International career^{‡}
- 2016: Azerbaijan U17 / 2 / (0)
- 2017: Azerbaijan U19 / 3 / (0)
- 2018–2020: Azerbaijan U21 / 12 / (4)

= Barış Ekincier =

German-born Azerbaijani footballer (born 1999)

Barış Ekincier (Barış Əkinçiər; born 24 March 1999) is a professional footballer who plays as a midfielder for Turkish club Ümraniyespor. Born in Germany, he has represented Azerbaijan at youth international levels up to the under-21s.

==Club career==
Ekincier began his football career with the youth teams of FC Iserlohn and Rot-Weiss Essen, before joining the VfL Bochum youth academy in 2017. In August 2017, he played for the first team in a friendly match against Bayer Leverkusen.

In June 2018, Ekincier signed his first professional contract with VfL Bochum, lasting two years until 30 June 2020. On 19 August 2018, he appeared for Bochum in the first round of the 2018–19 DFB-Pokal, coming on as a substitute in the 62nd minute for Tom Weilandt in the 1–0 away loss against Regionalliga Nord side Weiche Flensburg.
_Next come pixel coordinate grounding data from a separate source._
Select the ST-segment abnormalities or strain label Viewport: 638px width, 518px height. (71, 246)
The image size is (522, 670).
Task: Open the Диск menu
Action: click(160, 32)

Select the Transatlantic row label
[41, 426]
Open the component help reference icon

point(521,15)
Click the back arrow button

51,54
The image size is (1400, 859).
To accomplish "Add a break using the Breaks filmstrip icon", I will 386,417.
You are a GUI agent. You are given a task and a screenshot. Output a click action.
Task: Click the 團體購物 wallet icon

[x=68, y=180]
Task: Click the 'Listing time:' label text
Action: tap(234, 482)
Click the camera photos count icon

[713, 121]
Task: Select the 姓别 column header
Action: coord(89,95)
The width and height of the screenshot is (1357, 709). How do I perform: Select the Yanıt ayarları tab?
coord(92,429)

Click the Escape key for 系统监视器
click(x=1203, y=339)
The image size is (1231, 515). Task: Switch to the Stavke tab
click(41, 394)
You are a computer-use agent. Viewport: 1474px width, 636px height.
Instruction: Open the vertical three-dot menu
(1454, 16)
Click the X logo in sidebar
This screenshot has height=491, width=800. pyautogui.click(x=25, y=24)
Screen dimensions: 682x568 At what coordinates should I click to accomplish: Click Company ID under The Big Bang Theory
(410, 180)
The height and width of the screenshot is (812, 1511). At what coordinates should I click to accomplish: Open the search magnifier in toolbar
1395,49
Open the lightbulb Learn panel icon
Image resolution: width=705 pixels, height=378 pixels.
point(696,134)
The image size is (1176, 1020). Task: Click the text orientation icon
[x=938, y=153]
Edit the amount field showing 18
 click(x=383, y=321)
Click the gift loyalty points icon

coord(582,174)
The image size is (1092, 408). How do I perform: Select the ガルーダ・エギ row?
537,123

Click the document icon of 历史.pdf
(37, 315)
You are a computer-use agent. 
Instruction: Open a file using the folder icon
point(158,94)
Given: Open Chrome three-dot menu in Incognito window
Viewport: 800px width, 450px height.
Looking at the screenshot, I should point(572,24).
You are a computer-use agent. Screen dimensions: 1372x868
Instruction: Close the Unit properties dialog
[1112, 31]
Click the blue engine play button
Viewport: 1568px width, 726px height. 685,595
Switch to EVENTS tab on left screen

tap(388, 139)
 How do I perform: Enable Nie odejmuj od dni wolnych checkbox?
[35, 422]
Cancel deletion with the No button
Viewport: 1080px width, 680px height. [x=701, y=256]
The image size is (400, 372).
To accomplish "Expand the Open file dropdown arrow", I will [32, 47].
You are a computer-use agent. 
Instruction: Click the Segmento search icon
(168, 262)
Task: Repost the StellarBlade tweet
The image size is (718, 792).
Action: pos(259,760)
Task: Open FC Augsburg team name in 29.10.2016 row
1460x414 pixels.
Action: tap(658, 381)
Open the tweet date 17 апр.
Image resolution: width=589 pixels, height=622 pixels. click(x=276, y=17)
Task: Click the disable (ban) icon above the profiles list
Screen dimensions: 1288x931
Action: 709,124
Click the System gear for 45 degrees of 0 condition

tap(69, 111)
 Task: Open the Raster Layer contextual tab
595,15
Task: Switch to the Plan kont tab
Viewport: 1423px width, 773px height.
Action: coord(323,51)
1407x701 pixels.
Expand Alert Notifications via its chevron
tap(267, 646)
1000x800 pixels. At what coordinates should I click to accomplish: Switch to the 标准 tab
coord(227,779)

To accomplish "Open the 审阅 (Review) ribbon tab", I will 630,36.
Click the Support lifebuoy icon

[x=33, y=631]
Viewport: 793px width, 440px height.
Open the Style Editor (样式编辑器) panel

Ekincier made his 2. Bundesliga debut for Bochum on 5 April 2019, coming on as a substitute in the 74th minute for Miloš Pantović in the 2–1 away loss against Jahn Regensburg.

On 18 July 2019, it was announced that Ekincier had joined SK Austria Klagenfurt on a season-long loan deal.

==International career==
Ekincier was included in hosts Azerbaijan's squad for the 2016 UEFA European Under-17 Championship in May 2016. He appeared in Azerbaijan's first two matches, with the team being eliminated in the group stage of the tournament.

==Personal life==
Ekincier was born in the German city of Hemer, North Rhine-Westphalia and is of Turkish descent.